══ Material supplied
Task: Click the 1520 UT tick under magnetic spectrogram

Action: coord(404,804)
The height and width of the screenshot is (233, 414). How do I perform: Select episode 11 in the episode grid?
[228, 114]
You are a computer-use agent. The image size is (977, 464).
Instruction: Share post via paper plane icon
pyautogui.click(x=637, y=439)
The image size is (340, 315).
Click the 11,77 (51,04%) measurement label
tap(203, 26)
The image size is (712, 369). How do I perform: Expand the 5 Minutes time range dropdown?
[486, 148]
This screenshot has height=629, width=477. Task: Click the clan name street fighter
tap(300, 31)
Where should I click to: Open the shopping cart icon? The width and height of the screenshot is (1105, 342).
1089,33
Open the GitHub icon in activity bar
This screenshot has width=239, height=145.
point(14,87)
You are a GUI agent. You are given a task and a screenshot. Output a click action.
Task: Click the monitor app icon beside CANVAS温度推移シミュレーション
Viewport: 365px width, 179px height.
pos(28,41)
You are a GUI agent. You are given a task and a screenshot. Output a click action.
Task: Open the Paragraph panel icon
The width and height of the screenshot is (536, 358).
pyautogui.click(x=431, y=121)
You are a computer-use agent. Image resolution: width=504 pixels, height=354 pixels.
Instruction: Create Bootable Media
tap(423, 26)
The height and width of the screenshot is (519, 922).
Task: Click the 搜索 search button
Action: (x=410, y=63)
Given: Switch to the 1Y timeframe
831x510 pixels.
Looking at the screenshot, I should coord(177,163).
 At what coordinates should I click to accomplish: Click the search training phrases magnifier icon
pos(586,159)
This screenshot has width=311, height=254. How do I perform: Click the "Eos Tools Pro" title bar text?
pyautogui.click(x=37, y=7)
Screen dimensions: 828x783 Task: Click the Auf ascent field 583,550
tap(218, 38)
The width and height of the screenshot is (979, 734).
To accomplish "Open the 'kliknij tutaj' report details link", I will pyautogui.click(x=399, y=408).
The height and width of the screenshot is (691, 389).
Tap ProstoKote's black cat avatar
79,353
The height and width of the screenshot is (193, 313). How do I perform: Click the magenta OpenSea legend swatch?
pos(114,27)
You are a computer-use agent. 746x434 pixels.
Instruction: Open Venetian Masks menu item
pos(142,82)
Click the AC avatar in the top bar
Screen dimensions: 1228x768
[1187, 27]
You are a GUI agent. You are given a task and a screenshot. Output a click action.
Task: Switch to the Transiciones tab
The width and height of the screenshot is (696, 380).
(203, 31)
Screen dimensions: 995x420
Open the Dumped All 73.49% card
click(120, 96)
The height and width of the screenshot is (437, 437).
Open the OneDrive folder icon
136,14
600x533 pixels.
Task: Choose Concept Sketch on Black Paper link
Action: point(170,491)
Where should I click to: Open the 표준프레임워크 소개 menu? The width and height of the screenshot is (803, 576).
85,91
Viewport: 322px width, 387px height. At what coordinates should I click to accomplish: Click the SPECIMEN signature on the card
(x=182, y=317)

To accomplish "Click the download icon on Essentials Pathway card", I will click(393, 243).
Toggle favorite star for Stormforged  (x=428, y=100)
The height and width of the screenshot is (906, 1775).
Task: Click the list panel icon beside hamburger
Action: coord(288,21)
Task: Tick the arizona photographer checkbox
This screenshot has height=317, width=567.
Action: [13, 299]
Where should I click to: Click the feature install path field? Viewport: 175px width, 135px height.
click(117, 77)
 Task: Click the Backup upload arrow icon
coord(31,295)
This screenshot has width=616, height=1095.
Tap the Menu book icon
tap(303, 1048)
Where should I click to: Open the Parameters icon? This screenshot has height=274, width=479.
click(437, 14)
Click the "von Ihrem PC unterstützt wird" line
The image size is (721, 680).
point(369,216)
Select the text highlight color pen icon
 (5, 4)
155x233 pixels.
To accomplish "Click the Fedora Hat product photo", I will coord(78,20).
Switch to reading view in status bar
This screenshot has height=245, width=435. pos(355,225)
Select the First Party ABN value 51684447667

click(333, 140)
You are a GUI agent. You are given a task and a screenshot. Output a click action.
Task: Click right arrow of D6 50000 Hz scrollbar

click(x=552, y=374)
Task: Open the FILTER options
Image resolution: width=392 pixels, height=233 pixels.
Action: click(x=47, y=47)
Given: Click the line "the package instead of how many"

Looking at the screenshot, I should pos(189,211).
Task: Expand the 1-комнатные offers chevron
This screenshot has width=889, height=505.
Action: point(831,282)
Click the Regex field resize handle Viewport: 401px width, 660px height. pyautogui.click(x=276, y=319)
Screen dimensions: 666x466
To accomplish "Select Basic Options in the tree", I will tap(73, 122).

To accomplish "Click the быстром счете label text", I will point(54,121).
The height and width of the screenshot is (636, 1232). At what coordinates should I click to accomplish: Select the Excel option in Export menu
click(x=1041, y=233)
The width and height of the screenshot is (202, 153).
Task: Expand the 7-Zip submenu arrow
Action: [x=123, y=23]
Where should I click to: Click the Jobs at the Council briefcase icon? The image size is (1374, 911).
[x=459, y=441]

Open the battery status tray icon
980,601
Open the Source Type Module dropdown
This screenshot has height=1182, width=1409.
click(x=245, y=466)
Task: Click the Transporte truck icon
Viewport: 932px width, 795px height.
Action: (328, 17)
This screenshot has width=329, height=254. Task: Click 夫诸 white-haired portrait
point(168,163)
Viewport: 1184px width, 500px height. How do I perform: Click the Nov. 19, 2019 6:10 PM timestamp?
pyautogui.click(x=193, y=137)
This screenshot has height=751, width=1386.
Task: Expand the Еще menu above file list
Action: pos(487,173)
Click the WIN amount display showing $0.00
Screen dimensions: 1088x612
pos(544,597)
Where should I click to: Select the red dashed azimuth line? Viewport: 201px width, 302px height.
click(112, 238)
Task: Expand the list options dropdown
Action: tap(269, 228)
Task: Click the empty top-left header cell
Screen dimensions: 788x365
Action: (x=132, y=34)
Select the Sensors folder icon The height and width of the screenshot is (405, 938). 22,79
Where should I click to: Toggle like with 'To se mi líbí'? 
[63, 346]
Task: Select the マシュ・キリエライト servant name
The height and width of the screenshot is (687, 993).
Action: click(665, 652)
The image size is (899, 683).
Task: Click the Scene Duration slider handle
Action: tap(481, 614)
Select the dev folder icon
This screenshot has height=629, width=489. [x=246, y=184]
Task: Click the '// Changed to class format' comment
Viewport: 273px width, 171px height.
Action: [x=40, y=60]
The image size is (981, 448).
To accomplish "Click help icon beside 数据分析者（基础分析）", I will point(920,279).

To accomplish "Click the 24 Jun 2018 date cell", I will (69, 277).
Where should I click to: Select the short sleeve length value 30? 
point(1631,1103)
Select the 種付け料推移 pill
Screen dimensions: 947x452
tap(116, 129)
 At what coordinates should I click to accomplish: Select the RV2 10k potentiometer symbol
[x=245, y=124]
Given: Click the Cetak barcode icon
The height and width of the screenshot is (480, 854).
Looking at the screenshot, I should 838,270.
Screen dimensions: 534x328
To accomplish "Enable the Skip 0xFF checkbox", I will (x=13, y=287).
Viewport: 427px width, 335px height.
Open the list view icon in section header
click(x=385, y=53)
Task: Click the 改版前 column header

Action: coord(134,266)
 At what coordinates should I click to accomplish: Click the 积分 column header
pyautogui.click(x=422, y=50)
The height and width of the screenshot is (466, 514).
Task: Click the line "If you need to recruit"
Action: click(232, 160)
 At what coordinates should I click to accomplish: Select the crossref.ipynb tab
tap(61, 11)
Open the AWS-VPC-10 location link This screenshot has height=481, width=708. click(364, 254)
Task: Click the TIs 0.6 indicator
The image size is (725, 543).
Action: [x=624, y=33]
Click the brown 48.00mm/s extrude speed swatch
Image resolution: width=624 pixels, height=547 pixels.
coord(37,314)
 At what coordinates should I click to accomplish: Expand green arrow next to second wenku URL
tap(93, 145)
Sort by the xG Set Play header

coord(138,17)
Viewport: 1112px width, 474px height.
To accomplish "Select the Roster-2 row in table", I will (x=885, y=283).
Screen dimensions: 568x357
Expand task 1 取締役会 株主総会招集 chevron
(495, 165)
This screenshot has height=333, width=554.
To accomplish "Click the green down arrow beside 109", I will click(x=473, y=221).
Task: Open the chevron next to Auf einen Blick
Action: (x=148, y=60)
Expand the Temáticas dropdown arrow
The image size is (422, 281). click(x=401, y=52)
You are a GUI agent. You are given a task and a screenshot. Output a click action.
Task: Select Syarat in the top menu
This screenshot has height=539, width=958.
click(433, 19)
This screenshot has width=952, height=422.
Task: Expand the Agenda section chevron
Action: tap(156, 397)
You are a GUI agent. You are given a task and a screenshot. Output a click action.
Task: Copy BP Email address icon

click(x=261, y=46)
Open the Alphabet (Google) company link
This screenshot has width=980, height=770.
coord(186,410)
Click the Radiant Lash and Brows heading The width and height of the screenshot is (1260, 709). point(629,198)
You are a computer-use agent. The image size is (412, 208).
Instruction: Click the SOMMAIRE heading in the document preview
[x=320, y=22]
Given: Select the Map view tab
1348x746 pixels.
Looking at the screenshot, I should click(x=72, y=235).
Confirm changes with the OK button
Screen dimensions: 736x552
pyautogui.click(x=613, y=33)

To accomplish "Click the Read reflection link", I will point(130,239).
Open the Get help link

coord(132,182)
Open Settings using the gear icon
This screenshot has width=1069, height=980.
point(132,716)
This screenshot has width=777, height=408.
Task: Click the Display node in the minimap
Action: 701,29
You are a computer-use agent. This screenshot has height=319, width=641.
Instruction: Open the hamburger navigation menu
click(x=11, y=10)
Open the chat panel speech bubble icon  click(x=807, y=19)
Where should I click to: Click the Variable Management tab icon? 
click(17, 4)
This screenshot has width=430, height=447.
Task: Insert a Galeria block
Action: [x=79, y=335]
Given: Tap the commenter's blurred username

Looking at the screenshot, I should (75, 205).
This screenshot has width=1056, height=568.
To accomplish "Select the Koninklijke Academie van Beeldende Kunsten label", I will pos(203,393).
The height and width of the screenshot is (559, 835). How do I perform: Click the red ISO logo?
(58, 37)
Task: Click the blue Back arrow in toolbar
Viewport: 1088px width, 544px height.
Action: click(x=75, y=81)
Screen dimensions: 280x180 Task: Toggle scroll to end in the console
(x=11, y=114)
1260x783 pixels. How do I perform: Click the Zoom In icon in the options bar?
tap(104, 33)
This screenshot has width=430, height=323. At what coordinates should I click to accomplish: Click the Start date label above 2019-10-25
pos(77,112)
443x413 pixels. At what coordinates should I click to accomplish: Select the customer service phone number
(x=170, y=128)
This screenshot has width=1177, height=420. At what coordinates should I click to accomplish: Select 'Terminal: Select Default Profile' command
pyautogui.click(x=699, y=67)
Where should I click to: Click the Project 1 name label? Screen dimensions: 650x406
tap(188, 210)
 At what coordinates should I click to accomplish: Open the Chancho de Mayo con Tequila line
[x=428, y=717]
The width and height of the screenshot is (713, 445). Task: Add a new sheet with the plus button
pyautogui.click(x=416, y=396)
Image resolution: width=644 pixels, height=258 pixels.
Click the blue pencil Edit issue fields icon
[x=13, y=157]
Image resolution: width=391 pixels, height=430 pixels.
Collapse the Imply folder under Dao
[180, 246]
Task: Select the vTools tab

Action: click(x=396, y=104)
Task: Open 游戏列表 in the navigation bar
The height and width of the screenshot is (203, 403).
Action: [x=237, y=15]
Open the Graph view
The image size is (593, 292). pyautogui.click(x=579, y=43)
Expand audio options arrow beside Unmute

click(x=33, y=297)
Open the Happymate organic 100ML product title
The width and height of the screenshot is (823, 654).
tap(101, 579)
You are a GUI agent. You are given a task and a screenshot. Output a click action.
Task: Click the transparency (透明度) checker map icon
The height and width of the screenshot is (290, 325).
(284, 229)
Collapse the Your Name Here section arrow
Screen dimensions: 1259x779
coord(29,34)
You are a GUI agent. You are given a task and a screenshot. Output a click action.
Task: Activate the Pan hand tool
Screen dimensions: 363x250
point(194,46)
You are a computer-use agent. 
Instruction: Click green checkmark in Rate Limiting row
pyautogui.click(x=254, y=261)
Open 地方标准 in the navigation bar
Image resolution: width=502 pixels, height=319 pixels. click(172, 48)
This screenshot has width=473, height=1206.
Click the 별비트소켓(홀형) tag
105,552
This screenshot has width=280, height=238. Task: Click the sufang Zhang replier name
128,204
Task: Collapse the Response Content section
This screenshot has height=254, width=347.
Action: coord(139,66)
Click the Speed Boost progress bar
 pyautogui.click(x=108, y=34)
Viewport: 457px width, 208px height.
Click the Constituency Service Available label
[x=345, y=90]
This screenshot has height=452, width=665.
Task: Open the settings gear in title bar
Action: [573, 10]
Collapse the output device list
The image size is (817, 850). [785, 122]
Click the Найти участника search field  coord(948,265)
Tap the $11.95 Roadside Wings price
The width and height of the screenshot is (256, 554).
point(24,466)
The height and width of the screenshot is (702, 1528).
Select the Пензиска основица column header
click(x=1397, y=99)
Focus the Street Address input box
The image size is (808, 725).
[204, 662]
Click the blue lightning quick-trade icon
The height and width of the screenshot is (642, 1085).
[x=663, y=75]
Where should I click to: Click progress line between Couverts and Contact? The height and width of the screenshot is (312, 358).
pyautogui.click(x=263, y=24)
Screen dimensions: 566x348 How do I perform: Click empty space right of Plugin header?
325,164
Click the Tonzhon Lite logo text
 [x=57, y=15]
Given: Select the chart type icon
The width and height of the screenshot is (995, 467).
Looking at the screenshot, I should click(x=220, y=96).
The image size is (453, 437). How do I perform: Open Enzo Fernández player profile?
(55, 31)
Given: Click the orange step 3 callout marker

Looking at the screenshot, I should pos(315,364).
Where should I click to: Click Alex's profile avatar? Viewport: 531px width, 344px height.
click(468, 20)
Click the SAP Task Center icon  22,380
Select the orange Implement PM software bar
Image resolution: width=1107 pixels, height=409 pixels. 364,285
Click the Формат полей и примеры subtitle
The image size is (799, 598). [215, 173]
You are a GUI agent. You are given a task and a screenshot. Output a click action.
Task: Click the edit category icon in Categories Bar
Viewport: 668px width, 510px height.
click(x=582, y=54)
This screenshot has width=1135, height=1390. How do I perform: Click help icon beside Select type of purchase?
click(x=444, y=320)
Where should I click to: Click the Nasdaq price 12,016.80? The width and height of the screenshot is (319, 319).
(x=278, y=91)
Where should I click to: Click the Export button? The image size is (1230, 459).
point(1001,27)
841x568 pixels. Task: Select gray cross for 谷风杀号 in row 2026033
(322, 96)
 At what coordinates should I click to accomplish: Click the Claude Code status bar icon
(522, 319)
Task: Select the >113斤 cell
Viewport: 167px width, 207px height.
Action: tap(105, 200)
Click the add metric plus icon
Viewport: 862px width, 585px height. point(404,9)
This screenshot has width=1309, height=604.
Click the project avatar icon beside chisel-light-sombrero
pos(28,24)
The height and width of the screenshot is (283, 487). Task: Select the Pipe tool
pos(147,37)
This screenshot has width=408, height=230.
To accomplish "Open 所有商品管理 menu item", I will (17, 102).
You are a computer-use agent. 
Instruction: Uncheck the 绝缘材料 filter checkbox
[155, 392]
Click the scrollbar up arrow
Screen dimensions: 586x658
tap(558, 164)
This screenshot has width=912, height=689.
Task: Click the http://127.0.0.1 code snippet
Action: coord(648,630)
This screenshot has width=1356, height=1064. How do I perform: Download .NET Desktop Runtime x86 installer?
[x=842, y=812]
════
- [Exercise details] I'd like every line with the string "cell" copied from the listing.

- [Your response]
Task: Click the empty top-left header cell
To accomplish "Click the 24 Jun 2018 date cell", I will (69, 277).
Task: Select the >113斤 cell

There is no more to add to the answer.